- [QUOTED PASSAGE]
○ ○ ○ ○ ○
Jade Ladder Contemporary Chinese Poetry
- Cover
- Editors: W. N. Herbert Yang Lian Qin Xiaoyu
- Translator: Brian Holton
- Language: English
- Subject: Chinese poetry
- Publisher: Bloodaxe Books
- Publication date: April 16, 2012
- Pages: 360
- ISBN: 1852248955

= Jade Ladder =

2012 Chinese poetry anthology

Jade Ladder: Contemporary Chinese Poetry is a 2012 anthology of contemporary Chinese poetry translated into English. The collection contains more than 200 poems from 53 poets. Nearly half are previously published English translations recommended by Chinese poet Yang Lian and the poet-critic Qin Xiaoyu (and chosen by chief editor W. N. Herbert), while the rest are new translations by Brian Holton. Native Cantonese and Chinese speaker Lee Man-Kay also contributed to the anthology.
○ ○ ○ ○ ○
- [SUPPLIED MATERIAL]

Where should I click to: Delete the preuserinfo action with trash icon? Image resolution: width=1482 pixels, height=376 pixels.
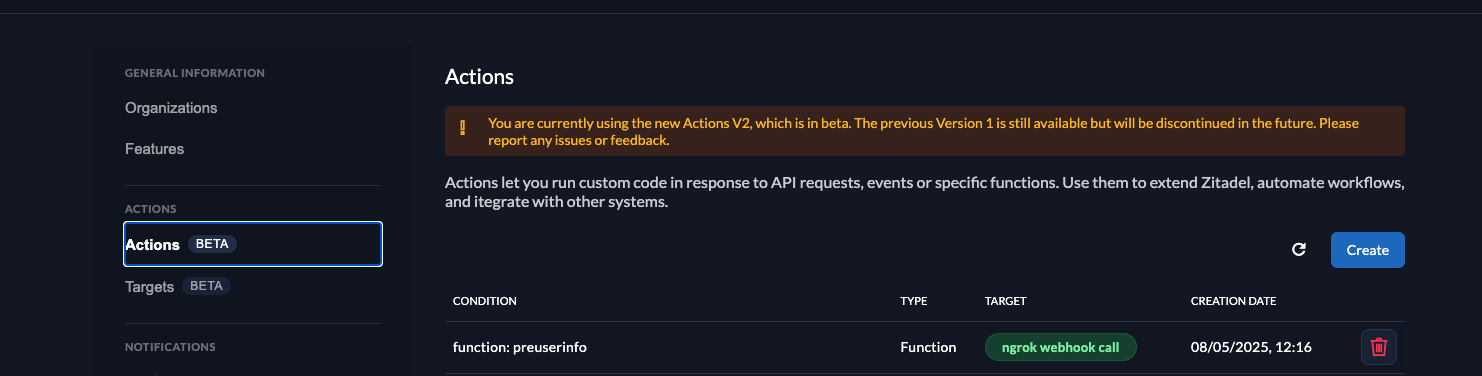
○ ○ ○ ○ ○
- [OBJECTIVE] Rewrite the Jade Ladder entry, everything from "2012 Chinese poetry" down to "to the anthology.", putting "compilation" in place of "anthology".

- [OUTPUT OF THE EXERCISE]
2012 Chinese poetry compilation

Jade Ladder: Contemporary Chinese Poetry is a 2012 compilation of contemporary Chinese poetry translated into English. The collection contains more than 200 poems from 53 poets. Nearly half are previously published English translations recommended by Chinese poet Yang Lian and the poet-critic Qin Xiaoyu (and chosen by chief editor W. N. Herbert), while the rest are new translations by Brian Holton. Native Cantonese and Chinese speaker Lee Man-Kay also contributed to the compilation.